▶ Source data:
────────────────────────────────────────
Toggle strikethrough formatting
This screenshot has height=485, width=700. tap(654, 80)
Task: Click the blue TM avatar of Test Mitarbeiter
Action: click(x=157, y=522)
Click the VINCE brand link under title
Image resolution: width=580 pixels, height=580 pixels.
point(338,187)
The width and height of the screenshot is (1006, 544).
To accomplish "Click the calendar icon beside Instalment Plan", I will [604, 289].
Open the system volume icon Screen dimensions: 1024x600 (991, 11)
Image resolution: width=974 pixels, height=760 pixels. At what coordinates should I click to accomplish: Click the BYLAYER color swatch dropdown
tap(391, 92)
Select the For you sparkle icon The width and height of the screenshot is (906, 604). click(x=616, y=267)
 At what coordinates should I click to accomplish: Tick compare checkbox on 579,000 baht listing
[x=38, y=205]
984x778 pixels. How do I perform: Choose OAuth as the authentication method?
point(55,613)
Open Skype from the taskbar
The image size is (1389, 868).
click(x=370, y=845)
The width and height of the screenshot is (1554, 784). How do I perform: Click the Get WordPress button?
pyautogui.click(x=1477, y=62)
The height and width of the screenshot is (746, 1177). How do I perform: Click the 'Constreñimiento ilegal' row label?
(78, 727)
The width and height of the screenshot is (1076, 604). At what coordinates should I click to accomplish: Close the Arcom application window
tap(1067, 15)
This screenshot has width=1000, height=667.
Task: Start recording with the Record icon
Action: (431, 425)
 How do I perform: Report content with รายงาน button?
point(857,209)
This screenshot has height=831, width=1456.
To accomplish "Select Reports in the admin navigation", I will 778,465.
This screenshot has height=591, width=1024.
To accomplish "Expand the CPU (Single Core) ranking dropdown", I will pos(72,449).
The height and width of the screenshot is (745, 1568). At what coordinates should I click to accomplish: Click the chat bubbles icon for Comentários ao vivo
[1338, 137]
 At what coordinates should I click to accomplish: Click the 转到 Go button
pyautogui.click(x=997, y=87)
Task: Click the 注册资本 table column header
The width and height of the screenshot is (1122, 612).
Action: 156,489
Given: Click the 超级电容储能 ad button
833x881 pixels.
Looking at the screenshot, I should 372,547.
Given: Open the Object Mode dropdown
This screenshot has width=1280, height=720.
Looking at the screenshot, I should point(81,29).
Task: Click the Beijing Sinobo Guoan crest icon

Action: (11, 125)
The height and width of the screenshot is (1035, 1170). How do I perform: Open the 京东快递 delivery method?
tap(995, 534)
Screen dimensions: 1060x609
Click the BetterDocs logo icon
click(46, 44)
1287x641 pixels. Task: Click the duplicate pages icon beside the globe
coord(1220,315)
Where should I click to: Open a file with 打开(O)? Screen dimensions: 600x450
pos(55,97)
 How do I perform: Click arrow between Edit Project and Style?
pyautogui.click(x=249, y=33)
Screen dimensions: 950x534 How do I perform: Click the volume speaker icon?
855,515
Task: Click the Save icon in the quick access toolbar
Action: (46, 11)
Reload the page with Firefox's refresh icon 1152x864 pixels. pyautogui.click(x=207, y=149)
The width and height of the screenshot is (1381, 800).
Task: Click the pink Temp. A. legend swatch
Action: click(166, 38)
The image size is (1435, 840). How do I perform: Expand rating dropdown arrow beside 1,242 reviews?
────────────────────────────────────────
Take each line of the material above that holds the string "will" and copy it.

To accomplish "Click the calendar icon beside Instalment Plan", I will [604, 289].
To accomplish "Select Reports in the admin navigation", I will 778,465.
To accomplish "Expand the CPU (Single Core) ranking dropdown", I will pos(72,449).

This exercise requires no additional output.